Rewrite the entries from the line containing "orange dashed box" through the line containing "[x=1416, y=186]", replacing "Shipping" with "Billing" and leaving everything else as it is.

**Extracted entries**
::::::::

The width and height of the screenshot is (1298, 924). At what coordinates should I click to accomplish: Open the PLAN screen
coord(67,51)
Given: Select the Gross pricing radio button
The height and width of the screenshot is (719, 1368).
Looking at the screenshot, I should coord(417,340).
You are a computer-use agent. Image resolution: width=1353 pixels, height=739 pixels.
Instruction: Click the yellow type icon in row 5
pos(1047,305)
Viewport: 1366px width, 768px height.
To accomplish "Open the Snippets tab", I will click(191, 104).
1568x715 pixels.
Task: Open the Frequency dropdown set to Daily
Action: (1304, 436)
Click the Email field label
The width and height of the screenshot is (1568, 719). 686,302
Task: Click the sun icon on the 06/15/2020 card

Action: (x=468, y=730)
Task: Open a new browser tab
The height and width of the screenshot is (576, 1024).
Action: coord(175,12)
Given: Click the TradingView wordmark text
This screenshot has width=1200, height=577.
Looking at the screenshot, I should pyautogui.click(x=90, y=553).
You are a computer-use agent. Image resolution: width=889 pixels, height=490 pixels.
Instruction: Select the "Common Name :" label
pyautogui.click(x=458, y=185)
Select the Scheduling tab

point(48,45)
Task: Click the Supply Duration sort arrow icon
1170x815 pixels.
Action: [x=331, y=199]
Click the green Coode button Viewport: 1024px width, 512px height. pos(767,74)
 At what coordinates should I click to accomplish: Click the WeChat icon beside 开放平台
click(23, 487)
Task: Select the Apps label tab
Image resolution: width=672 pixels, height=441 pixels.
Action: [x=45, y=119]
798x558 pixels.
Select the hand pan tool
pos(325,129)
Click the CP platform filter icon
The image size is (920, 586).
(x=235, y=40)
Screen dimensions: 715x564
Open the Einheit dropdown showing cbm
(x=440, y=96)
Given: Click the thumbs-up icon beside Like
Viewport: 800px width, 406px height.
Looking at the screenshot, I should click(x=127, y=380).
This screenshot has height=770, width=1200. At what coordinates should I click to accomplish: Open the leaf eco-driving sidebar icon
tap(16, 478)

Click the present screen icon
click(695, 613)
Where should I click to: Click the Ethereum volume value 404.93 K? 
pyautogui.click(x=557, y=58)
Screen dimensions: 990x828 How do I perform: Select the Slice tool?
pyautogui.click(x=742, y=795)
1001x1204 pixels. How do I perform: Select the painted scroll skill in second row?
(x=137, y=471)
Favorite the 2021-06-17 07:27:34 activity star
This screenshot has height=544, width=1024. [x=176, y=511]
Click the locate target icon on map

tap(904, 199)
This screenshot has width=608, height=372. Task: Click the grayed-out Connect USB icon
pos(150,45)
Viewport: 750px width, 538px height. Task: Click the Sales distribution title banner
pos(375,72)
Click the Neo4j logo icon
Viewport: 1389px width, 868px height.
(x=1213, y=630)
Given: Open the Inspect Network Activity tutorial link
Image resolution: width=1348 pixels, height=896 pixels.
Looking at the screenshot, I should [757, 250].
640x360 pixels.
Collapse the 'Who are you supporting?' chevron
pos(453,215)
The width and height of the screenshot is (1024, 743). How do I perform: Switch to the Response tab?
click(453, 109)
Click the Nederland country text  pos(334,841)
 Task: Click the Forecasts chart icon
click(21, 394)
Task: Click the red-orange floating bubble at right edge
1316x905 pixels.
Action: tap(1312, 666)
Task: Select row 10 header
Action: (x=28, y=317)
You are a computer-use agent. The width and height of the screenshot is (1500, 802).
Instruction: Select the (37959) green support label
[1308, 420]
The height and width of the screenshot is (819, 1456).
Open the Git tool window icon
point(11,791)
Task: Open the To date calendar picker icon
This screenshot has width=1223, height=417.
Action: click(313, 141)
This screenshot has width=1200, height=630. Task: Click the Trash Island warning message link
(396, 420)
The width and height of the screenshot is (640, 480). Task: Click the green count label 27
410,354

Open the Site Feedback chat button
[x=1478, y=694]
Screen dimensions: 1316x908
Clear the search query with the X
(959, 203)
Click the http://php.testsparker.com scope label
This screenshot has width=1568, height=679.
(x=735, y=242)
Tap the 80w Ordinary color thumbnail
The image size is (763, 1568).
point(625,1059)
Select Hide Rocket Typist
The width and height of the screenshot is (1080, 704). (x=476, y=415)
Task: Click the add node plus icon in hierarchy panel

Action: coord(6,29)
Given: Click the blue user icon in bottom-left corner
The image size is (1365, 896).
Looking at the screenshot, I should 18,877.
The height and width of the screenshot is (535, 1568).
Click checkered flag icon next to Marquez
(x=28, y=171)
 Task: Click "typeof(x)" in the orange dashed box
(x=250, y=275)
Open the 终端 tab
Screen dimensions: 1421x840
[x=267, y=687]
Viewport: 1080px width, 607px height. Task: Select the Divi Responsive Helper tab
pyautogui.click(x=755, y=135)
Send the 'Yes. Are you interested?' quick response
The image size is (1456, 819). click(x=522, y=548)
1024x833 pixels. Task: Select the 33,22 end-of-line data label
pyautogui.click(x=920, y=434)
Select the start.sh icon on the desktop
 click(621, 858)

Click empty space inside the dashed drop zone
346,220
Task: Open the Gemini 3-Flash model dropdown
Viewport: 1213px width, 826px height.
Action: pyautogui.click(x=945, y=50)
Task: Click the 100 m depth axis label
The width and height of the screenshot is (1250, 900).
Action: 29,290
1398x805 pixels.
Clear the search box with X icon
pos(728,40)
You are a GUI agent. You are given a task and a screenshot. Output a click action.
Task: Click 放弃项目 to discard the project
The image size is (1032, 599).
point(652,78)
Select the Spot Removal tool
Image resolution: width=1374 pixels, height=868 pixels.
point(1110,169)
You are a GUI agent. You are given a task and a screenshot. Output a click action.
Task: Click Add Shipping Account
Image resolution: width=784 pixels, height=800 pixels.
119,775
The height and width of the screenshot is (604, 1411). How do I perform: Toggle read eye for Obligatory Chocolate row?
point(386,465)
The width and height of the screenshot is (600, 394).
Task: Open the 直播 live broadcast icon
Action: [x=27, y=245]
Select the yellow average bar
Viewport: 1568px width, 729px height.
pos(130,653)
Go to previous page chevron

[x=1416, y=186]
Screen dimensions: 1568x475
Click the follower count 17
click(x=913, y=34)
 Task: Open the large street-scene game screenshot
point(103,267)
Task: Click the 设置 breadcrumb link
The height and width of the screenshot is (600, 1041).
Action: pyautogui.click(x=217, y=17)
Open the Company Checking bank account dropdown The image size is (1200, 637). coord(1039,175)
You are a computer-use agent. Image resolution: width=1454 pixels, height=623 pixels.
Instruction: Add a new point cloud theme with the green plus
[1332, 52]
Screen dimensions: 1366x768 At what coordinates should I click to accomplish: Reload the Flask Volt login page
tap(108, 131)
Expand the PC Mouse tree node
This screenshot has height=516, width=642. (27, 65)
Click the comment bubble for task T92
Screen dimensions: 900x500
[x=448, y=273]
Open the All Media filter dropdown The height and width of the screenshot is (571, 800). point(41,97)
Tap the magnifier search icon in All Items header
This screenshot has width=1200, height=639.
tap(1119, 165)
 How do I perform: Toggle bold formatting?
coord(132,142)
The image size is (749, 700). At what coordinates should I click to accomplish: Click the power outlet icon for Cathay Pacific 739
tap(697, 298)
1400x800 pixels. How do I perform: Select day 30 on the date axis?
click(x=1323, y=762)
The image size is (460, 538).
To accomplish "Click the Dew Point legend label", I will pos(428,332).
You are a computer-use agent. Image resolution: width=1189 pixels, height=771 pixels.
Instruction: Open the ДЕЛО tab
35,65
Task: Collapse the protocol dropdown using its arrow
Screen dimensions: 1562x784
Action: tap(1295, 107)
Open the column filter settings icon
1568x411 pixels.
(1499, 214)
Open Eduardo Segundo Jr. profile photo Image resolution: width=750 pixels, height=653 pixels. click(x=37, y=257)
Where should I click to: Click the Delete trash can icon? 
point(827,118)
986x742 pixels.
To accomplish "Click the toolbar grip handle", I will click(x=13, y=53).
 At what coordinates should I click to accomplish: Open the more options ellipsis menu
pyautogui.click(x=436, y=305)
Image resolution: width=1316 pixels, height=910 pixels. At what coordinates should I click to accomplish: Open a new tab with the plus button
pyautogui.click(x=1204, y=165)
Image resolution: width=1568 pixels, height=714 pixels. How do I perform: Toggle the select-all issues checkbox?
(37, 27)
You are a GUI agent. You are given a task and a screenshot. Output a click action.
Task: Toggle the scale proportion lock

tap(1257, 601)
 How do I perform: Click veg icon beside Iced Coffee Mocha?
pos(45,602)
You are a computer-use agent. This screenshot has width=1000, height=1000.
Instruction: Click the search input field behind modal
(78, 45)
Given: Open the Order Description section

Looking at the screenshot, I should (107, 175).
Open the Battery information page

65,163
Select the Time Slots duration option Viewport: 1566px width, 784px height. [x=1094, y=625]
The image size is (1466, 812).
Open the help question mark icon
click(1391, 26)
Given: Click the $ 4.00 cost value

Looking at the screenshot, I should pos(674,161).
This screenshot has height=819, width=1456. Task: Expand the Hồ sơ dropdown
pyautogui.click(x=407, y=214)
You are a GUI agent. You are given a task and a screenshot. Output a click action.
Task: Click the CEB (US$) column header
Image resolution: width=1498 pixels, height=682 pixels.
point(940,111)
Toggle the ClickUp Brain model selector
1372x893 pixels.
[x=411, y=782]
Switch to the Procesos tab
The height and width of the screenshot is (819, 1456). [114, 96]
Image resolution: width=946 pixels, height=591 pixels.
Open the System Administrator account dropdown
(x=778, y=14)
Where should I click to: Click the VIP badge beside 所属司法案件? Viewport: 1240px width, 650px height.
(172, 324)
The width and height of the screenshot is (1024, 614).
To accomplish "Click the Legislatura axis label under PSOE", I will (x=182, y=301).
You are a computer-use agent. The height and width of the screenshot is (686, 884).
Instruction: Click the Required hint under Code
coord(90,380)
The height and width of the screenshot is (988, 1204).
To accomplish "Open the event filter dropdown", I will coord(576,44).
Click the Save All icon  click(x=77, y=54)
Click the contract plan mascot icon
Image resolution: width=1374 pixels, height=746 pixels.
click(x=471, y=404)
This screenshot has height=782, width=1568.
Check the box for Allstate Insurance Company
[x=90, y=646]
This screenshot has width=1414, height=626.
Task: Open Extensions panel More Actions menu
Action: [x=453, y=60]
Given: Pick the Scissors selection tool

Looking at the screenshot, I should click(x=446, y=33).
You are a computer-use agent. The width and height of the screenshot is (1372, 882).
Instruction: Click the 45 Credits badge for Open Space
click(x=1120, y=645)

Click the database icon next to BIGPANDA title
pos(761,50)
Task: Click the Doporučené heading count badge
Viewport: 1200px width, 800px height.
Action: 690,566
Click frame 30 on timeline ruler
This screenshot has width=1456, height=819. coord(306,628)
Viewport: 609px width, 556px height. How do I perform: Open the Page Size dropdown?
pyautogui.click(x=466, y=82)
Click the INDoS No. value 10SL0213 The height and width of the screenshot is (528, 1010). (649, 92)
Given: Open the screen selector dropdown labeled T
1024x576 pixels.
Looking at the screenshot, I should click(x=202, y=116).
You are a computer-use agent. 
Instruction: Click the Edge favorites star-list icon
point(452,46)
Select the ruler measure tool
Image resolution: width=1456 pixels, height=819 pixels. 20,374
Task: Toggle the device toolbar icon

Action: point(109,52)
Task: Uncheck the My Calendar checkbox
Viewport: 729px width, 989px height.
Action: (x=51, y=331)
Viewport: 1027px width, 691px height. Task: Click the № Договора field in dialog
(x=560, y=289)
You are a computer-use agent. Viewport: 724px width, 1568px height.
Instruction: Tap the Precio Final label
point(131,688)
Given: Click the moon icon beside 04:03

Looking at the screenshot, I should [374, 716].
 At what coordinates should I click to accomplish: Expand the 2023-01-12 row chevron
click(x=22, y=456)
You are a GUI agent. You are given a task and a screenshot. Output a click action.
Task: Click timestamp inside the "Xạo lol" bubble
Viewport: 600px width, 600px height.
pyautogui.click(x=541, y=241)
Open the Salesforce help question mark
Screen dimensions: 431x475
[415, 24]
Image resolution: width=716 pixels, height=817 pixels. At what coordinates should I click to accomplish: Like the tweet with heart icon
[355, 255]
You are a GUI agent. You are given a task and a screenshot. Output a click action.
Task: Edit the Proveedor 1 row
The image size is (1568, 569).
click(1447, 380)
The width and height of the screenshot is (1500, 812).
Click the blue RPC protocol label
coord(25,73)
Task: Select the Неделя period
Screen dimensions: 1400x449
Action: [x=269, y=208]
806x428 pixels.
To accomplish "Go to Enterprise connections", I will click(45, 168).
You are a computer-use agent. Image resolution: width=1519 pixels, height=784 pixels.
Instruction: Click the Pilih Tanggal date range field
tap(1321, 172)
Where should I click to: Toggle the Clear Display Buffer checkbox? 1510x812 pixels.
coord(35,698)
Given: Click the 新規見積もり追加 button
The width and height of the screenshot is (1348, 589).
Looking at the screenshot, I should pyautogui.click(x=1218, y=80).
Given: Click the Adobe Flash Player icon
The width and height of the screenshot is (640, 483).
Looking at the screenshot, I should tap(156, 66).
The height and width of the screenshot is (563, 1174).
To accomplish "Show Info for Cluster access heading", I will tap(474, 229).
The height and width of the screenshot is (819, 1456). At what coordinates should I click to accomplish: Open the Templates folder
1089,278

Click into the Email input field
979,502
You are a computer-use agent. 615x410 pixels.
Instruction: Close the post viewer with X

::::::::

**FINISHED ANSWER**
 Task: Click "typeof(x)" in the orange dashed box
(x=250, y=275)
Open the 终端 tab
Screen dimensions: 1421x840
[x=267, y=687]
Viewport: 1080px width, 607px height. Task: Select the Divi Responsive Helper tab
pyautogui.click(x=755, y=135)
Send the 'Yes. Are you interested?' quick response
The image size is (1456, 819). click(x=522, y=548)
1024x833 pixels. Task: Select the 33,22 end-of-line data label
pyautogui.click(x=920, y=434)
Select the start.sh icon on the desktop
 click(621, 858)

Click empty space inside the dashed drop zone
346,220
Task: Open the Gemini 3-Flash model dropdown
Viewport: 1213px width, 826px height.
Action: pyautogui.click(x=945, y=50)
Task: Click the 100 m depth axis label
The width and height of the screenshot is (1250, 900).
Action: 29,290
1398x805 pixels.
Clear the search box with X icon
pos(728,40)
You are a GUI agent. You are given a task and a screenshot. Output a click action.
Task: Click 放弃项目 to discard the project
The image size is (1032, 599).
point(652,78)
Select the Spot Removal tool
Image resolution: width=1374 pixels, height=868 pixels.
point(1110,169)
You are a GUI agent. You are given a task and a screenshot. Output a click action.
Task: Click Add Billing Account
Image resolution: width=784 pixels, height=800 pixels.
119,775
The height and width of the screenshot is (604, 1411). How do I perform: Toggle read eye for Obligatory Chocolate row?
point(386,465)
The width and height of the screenshot is (600, 394).
Task: Open the 直播 live broadcast icon
Action: [x=27, y=245]
Select the yellow average bar
Viewport: 1568px width, 729px height.
pos(130,653)
Go to previous page chevron

[x=1416, y=186]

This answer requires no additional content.